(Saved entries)
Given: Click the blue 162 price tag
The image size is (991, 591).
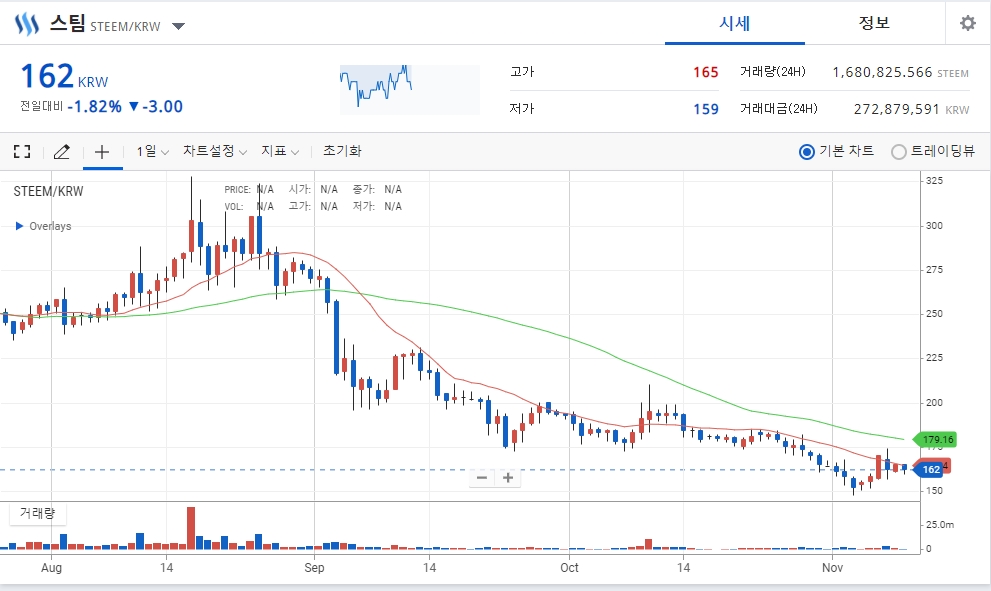Looking at the screenshot, I should [x=929, y=470].
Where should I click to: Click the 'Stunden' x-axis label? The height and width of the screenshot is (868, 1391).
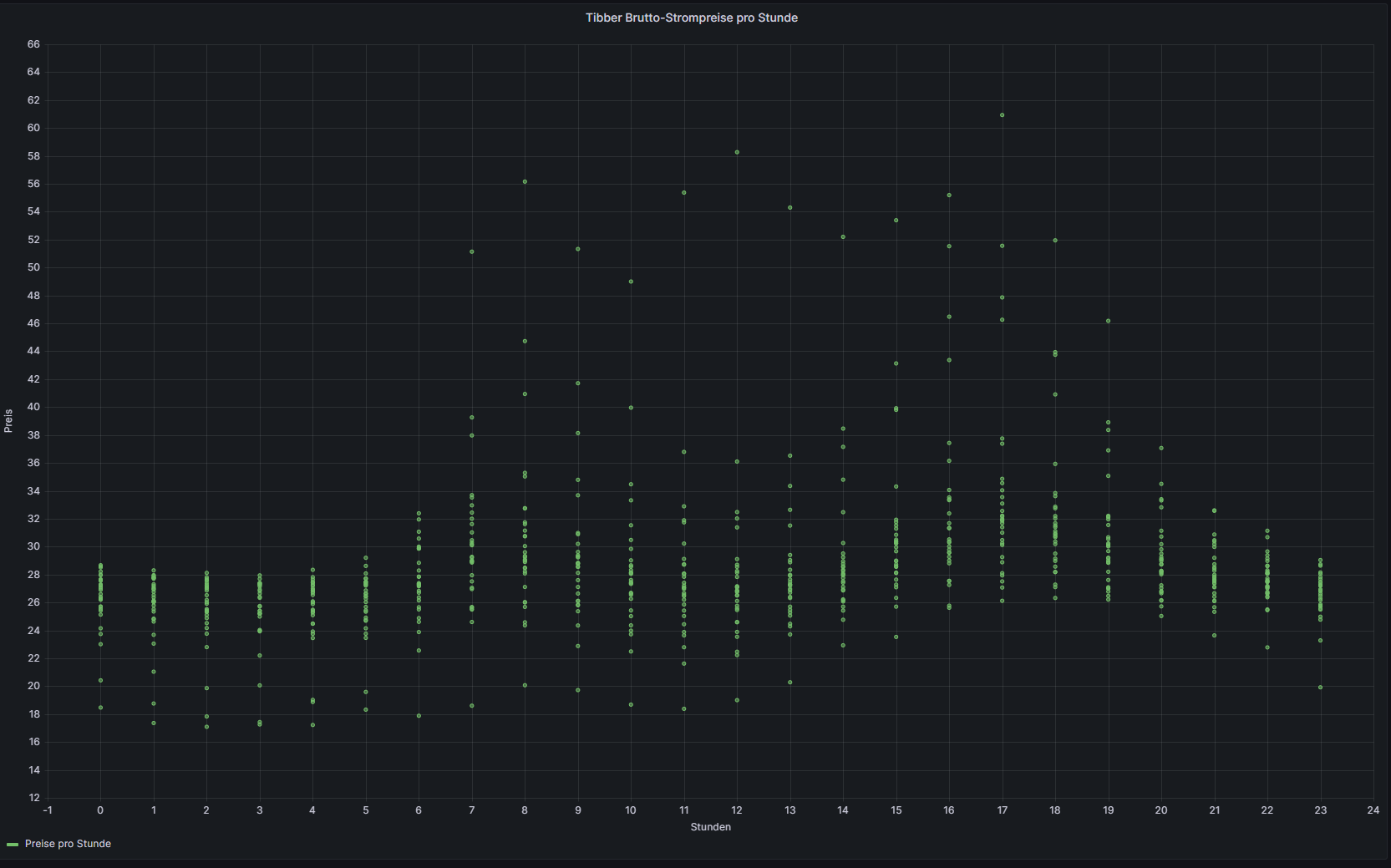click(x=710, y=827)
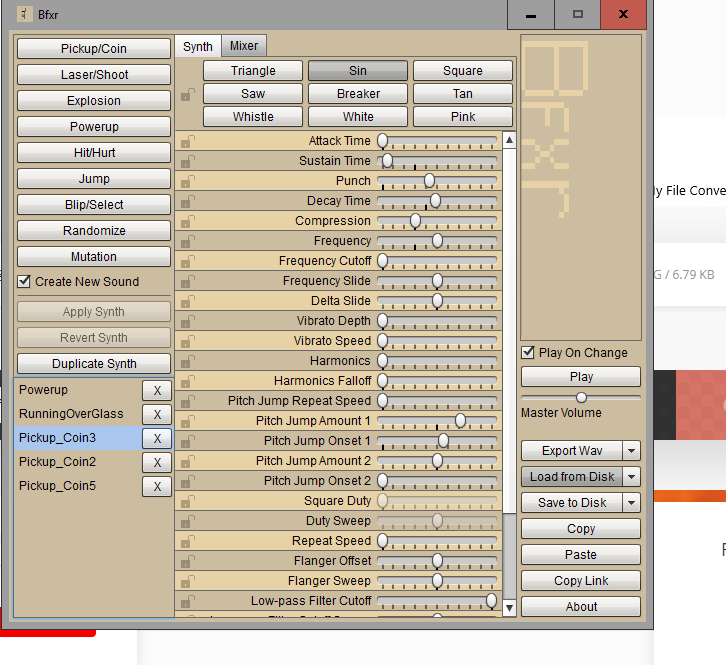Expand Load from Disk dropdown arrow

pos(631,477)
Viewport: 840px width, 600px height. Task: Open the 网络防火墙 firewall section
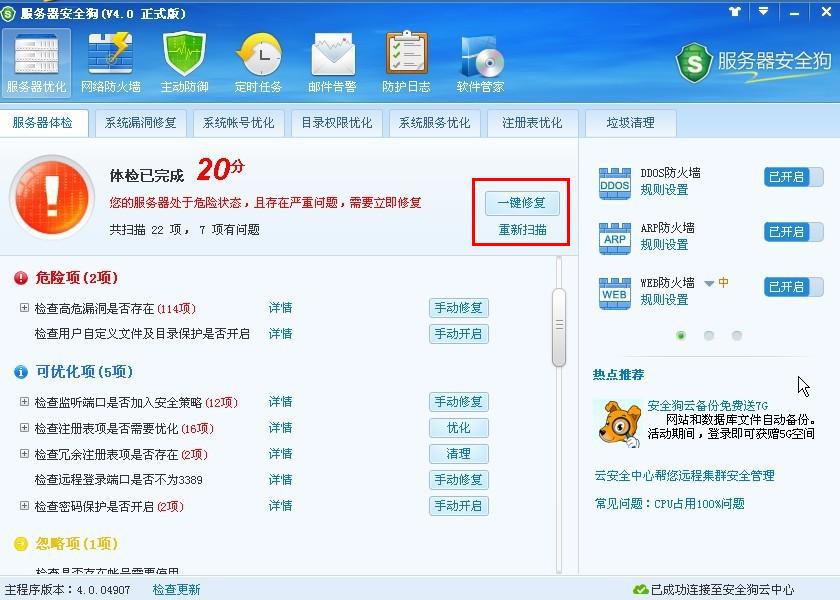(x=110, y=62)
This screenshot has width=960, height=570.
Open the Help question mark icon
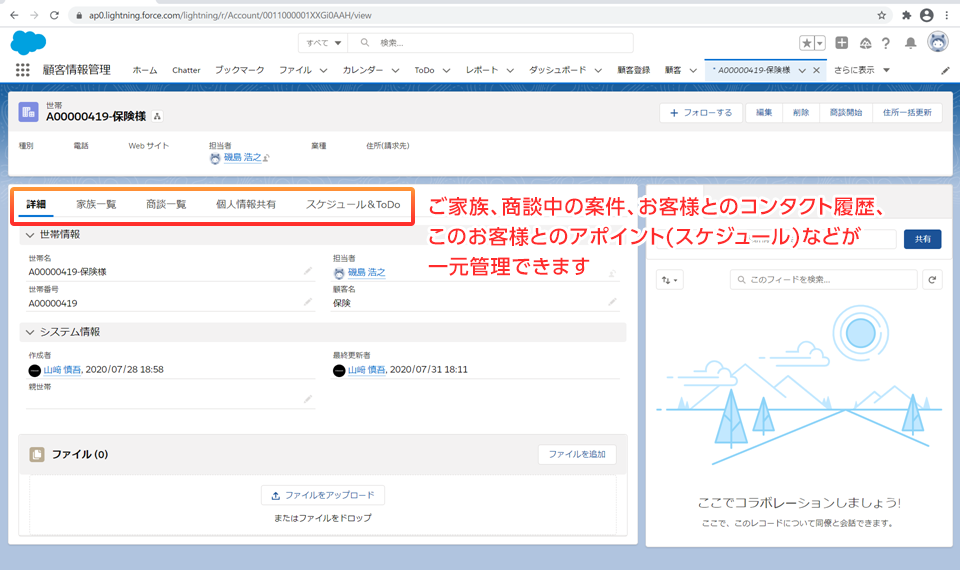tap(886, 43)
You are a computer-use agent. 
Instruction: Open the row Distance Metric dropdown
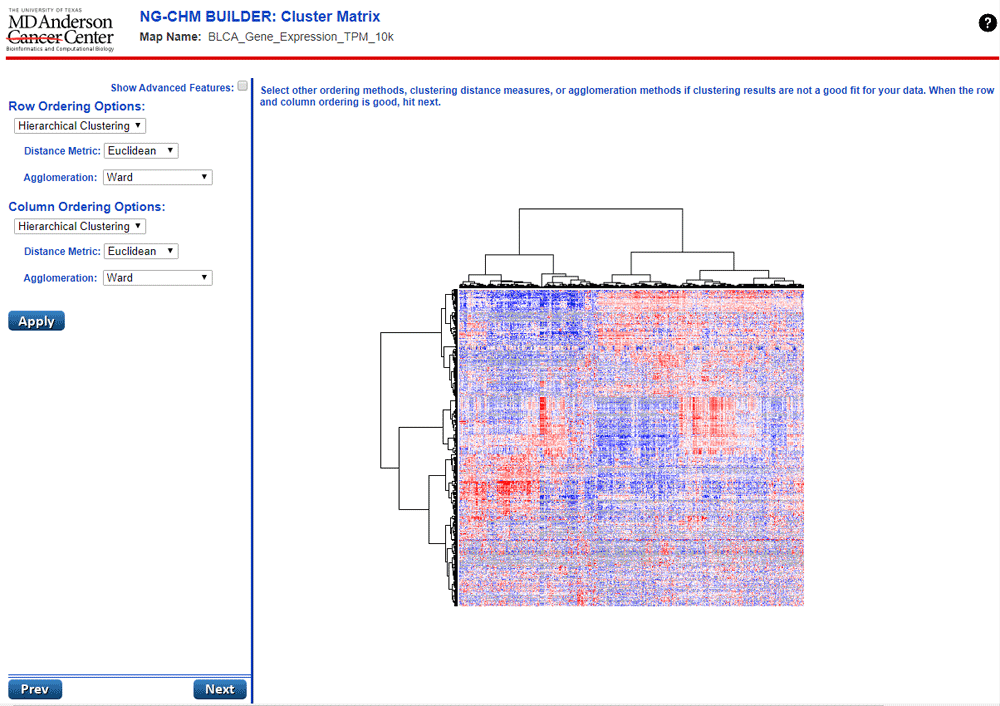click(140, 150)
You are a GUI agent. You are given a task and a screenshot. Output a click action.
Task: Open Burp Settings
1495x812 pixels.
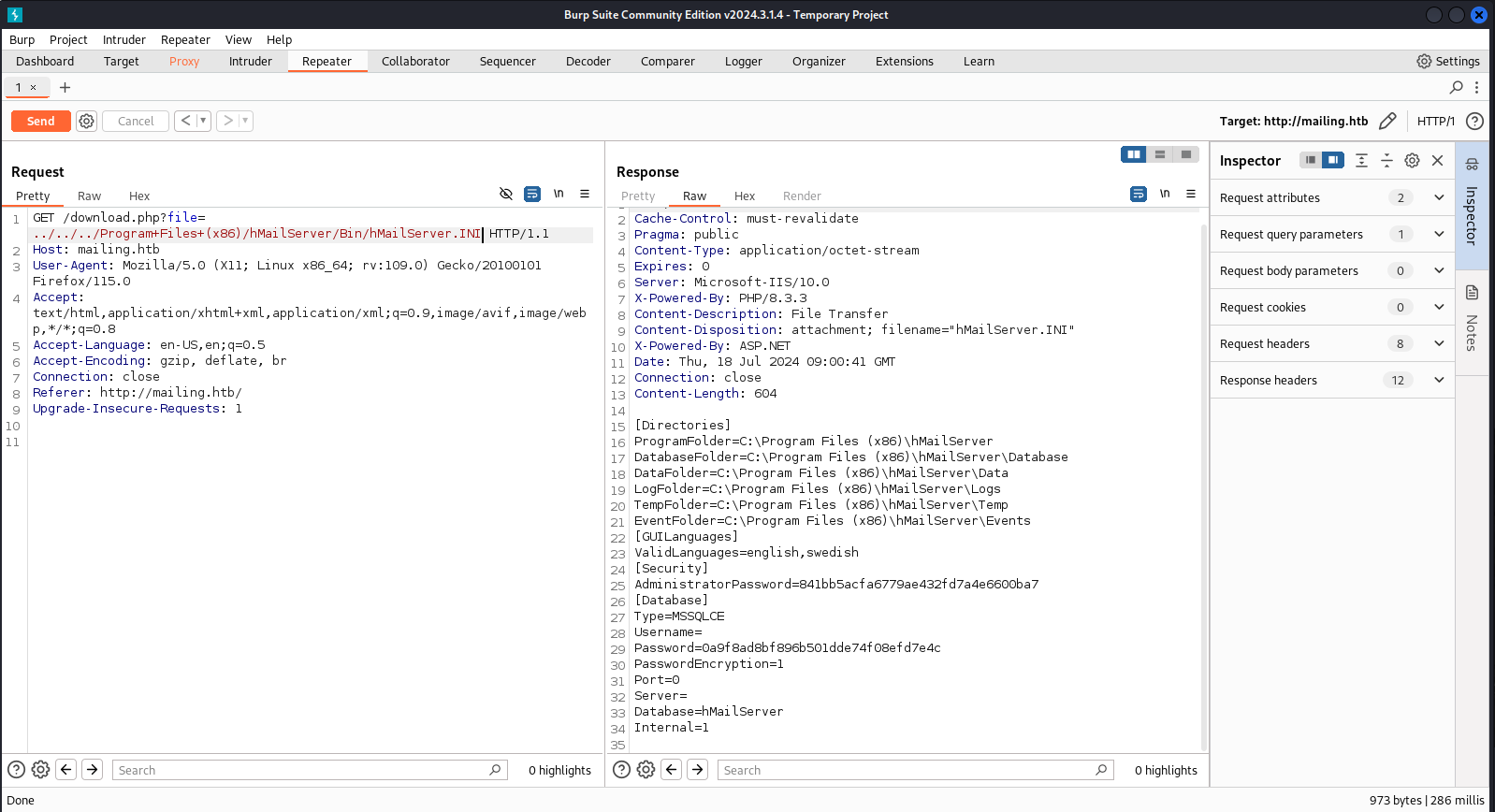click(1448, 61)
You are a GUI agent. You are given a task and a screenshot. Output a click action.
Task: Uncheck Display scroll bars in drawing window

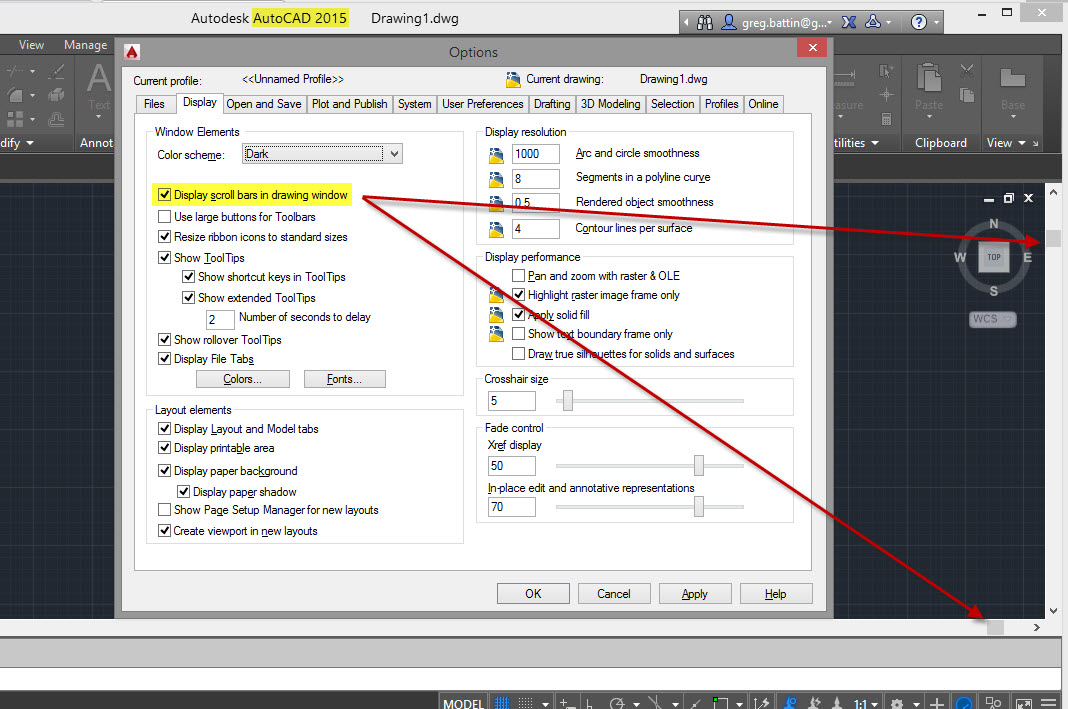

### Problem to work on:
Within the entries above, the lines from the one with "Task: Open Burp Settings" through the final line are to be printed exactly, with the pictures removed.

### Result:
Task: Open Burp Settings
1495x812 pixels.
click(1448, 61)
You are a GUI agent. You are given a task and a screenshot. Output a click action.
Task: Uncheck Display scroll bars in drawing window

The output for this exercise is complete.